#### Problem description:
Output, exactly and in full, only the lines from the one containing "You are a computer-use" to the last line of the data. Pictures should not appear.

### Extracted records

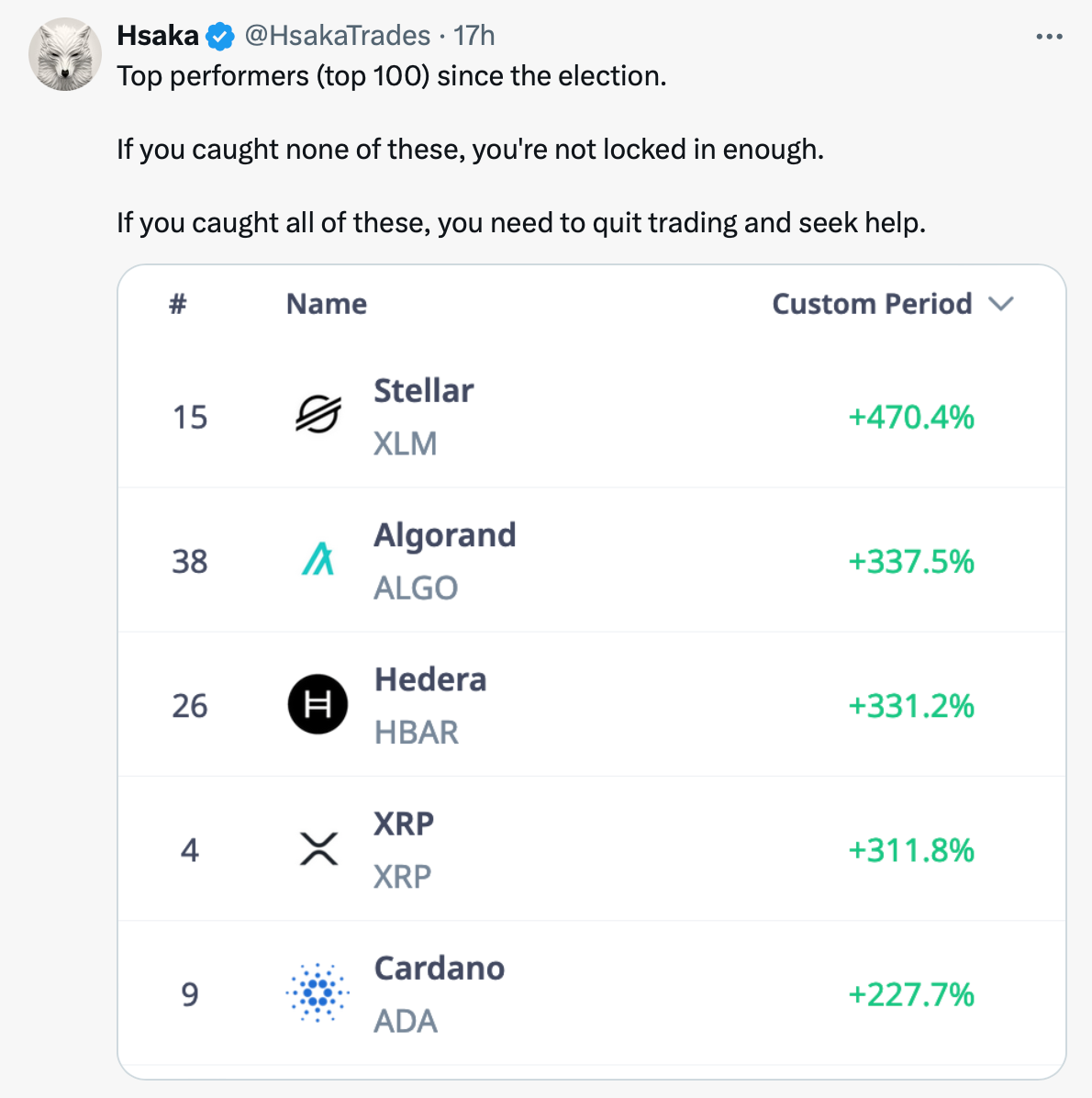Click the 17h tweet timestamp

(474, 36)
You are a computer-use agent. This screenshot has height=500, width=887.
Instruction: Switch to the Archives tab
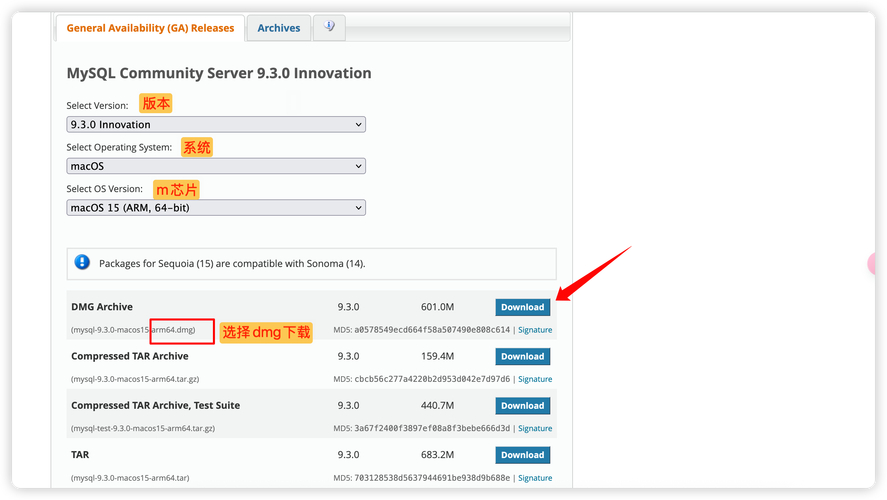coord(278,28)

######

#### Output of the exercise:
You are a computer-use agent. This screenshot has height=500, width=887.
Instruction: Switch to the Archives tab
coord(278,28)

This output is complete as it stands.